My question is... How the hell did a simple math conversion get missed in what sounds like years amid hundreds of tests ????.
Well, there's some things you can test...and some things you can't. You test what you can, individually, and try to develop some integrated tests to test as many components together.
Some things CAN'T be tested, because the scale is too damn big. Imagine a landing radar, for instance, that's supposed to detect the surface at a 200 mile range and do something automatically based on the decreasing range. Hard to test that, on the ground. Sure, you develop simulators...but how to you verify that the simulator is accurate? What if it's NOT and you modify your hardware and software to go with it?
"Rocket Science" is a euphemism for something that's extremely hard, for a very, very good reason. It
IS extremely hard, and little tiny things have a tendency bite you in the butt. That's the big advantage manned aircraft have, in that there's an extremely intelligent computer in charge who can use his brain and knowledge to save the day. Not available in space, for the most part.
And stuff happens.
When I was a second looie, I was the on-shift technical expert for a US Missile Launch Detection satellite system. The thermal testing of a new satellite hadn't apparently been sufficiently instrumented, and a portion of a fuel line got too cold and froze. Blooie, there went the propellant and the mission.
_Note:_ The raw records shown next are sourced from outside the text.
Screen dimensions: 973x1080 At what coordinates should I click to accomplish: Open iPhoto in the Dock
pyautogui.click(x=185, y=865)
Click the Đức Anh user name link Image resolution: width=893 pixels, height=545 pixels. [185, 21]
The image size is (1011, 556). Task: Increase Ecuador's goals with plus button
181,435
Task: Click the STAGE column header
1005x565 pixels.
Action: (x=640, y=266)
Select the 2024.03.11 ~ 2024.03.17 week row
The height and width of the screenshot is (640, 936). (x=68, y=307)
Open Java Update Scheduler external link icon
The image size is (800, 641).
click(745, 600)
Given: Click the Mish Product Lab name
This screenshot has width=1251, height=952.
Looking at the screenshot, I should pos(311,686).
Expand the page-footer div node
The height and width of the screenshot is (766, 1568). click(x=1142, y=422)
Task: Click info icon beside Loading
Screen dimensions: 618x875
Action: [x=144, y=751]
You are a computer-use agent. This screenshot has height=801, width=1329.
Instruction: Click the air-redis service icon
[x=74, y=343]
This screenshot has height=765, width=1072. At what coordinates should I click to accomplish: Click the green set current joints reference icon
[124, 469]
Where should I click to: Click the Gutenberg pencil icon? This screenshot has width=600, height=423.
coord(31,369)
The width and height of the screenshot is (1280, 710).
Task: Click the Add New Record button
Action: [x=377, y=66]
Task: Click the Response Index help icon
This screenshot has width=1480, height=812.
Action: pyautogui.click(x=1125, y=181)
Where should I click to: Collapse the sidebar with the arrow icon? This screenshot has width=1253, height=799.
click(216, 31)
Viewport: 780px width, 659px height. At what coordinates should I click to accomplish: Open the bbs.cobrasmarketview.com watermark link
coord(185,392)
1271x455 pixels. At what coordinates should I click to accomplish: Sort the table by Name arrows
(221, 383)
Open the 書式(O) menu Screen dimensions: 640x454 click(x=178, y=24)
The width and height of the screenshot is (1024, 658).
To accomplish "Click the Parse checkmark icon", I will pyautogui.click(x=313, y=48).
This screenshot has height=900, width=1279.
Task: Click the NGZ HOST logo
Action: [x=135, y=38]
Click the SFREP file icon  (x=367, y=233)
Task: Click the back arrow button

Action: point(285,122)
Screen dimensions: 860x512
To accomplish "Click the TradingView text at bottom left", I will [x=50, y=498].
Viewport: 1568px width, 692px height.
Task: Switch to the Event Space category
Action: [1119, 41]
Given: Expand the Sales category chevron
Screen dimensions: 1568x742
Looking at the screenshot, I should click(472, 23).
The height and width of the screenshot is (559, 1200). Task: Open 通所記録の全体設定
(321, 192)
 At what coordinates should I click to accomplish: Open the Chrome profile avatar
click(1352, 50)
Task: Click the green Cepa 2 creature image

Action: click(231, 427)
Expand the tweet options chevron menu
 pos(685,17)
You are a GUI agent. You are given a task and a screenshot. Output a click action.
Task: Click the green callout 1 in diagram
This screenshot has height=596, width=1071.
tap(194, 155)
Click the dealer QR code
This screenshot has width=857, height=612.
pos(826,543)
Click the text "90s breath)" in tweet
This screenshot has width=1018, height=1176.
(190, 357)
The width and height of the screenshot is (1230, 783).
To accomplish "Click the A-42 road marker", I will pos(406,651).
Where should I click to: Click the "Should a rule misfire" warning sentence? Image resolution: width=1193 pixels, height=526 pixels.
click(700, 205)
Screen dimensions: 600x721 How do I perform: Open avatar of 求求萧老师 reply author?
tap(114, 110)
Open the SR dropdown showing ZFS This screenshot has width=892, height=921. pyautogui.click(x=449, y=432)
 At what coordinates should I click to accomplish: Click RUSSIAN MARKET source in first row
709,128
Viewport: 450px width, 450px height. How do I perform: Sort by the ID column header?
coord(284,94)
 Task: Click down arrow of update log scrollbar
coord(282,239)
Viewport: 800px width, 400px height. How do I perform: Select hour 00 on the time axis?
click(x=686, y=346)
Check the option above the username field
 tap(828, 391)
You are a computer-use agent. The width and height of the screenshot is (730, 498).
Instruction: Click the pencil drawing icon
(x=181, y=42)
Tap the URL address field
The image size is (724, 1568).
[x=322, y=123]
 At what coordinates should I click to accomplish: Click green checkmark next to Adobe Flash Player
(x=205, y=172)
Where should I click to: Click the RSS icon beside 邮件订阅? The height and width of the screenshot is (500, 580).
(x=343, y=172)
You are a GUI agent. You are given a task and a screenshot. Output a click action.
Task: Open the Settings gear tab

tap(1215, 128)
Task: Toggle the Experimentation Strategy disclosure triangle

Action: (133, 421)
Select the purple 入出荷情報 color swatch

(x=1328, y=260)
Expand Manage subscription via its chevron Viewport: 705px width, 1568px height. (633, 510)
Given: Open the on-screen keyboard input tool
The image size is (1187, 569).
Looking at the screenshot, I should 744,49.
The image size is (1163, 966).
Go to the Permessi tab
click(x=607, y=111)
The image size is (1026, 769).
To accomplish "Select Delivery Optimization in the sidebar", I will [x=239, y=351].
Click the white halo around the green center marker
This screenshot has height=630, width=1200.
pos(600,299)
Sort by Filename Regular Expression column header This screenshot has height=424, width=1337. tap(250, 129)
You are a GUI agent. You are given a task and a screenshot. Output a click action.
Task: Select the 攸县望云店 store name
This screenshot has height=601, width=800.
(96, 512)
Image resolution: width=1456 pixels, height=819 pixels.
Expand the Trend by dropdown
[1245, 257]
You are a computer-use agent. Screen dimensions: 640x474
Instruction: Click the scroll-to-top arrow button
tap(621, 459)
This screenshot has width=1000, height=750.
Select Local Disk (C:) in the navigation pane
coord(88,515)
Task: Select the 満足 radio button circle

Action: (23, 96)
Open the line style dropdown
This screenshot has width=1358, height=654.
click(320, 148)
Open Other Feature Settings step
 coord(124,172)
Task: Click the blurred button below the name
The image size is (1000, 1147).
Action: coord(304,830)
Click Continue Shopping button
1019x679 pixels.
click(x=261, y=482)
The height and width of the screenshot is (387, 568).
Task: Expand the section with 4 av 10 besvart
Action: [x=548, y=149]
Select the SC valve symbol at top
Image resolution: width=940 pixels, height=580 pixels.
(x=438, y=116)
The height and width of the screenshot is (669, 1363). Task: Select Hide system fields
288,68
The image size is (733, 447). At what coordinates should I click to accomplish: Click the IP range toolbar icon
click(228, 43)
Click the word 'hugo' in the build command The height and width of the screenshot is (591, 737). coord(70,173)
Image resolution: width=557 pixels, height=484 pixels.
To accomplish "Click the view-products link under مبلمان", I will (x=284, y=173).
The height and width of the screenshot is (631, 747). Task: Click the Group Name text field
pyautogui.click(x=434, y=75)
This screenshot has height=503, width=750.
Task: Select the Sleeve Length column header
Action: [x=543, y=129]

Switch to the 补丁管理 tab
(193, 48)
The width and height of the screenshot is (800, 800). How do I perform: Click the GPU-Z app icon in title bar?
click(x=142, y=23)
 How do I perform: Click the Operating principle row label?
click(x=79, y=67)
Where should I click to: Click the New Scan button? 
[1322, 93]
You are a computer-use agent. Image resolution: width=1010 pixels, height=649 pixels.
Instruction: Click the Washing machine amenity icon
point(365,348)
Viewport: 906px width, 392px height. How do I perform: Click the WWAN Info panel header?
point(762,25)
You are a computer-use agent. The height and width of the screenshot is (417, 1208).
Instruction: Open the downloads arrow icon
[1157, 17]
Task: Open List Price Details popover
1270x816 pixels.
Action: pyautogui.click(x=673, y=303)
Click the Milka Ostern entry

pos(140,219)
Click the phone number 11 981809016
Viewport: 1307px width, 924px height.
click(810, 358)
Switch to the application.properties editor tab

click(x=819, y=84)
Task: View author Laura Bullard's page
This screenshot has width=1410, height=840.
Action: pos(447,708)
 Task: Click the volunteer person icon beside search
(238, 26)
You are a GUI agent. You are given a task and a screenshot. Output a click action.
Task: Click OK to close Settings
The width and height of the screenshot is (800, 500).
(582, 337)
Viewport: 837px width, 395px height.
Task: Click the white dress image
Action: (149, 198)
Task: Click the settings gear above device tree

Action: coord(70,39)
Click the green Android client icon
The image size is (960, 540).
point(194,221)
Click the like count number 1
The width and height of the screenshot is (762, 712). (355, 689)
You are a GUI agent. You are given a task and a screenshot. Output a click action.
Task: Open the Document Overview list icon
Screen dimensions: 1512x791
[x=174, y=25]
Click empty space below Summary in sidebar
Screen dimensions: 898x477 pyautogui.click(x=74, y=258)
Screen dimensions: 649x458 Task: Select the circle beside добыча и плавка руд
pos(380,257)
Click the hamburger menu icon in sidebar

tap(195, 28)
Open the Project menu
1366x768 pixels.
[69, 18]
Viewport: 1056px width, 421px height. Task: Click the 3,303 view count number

Another time, a strong IR star refracted through the atmosphere and the system categorized it as a massive missile launch (I hate it when that happens). Cause? Wrong value of Pi in the computer.
A while back the launch of a new French booster went awry, and they had to push the boom button. They re-ran the telemetry from the attitude control system, and found the guidance commands had suddenly started turned to gibberish. Some bright spark happened to run it through an ASCII converter, and the gibberish spelled, "DIVISION BY ZERO ERROR." Turns out the rate system had been used from an earlier model rocket with less capabilities of the new one.
The fact is, it's impossible to detect everything. But we try. And THAT'S why we test the hell out of everything. Not to verify that the system is perfect, but to check everything that we CAN check.
I've been working in Space System Rapid Prototyping for about the last 20 years. We offer to build faster and cheaper, if the customer doesn't mind taking the risk that the system may not work. Here's our primary guide:
http://www.wanttaja.com/rapid.html
We commonly eliminate steps and tests that conventional systems feel are must-haves. The customers are aware that we're taking risks and things may fail.